=== TRAVAIL À FAIRE ===
(1) Dans la critique de la pièce Recettes de femmes, quel poème est récité au début du spectacle, et de quel auteur est-il ?
(2) Relevez toutes les personnes désignées par leur nom dans la critique de la pièce Recettes de femmes.
(3) Poursuivez la critique de la pièce Recettes de femmes après sa dernière phrase.

=== TEXTE SOURCE ===
------------------------
Recettes de femmes

Au Lavoir Moderne Parisien, Ana Maria Haddad Zavadinack s’inspire de l’essai Beauté fatale de Mona Chollet pour nous livrer une tragicomédie sur les injonctions à la beauté, avec cinq comédiennes très inspirées.

Dans la petite salle du Lavoir moderne parisien, nous faisons cercle autour de cinq jeunes femmes qui nous accueillent sans façons, en pyjama ou petite culotte, la brosse à dents à la bouche, assises derrière leur coiffeuse. C’est aux coulisses de leur transformation en beautés fatales pour le mariage de l’une d’elles que nous allons assister, une transformation qui tient autant de la mutilation que de la farce, comme les injonctions énoncées dans le poème « Recette de femme » de Vinicius de Moraes récité au début de la pièce.
------------------------
=== DONNÉES RECUEILLIES ===
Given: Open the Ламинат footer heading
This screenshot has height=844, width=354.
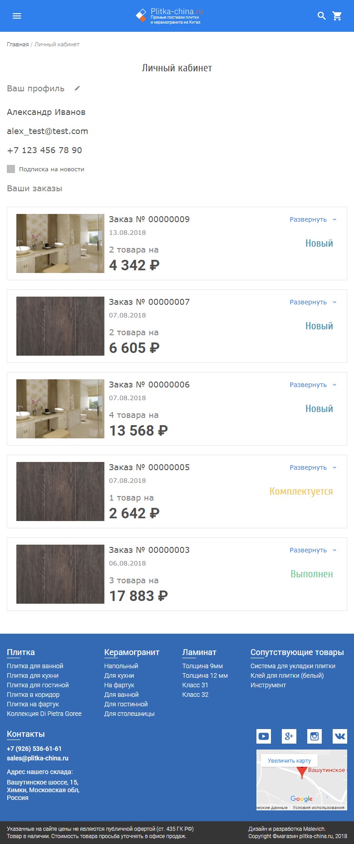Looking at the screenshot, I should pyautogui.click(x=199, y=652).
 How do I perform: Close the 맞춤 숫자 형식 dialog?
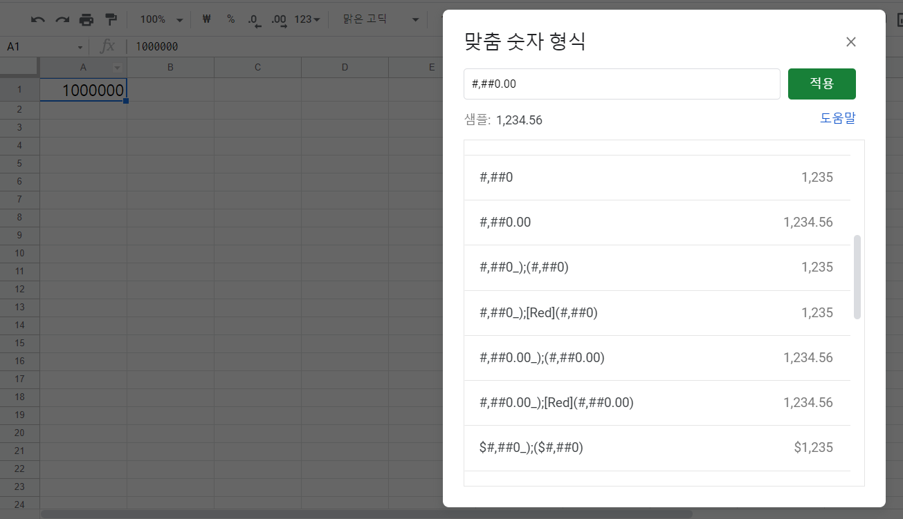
------------------------
=== RÉSULTATS OBTENUS ===
(1) « Recette de femme » de Vinicius de Moraes.

(2) Ana Maria Haddad Zavadinack, Mona Chollet, Vinicius de Moraes

(3)
Recettes infâmes

Pour correspondre aux canons de beauté, nos cinq jeunes héroïnes sont prêtes à tout, surtout Tamara (Tamara Lipszyc, hilarante et sans filtre). Afin de redresser ses seins « qui ressemblent à des gants de toilettes déprimés » sous lesquels elle peut caser non pas un crayon mais « une trousse entière » (démonstration à l’appui), nettoyer sa zone T « comme Tamara, vous remarquerez » et enlever sa peau d’orange « oui les cratères sur les fesses là ! », elle se livre à une véritable performance théâtrale : badigeonnant et empaquetant (« j’ai l’impression d’être un gigot ») les chairs coupables dans l’espoir d’avoir enfin des seins et une peau parfaite, non sans autodérision…  Cela donne de véritables moments de bravoure devant un public secoué par un fou rire collectif où dominent des rires féminins à la fois honteux et soulagés. Une véritable catharsis qui fait du bien.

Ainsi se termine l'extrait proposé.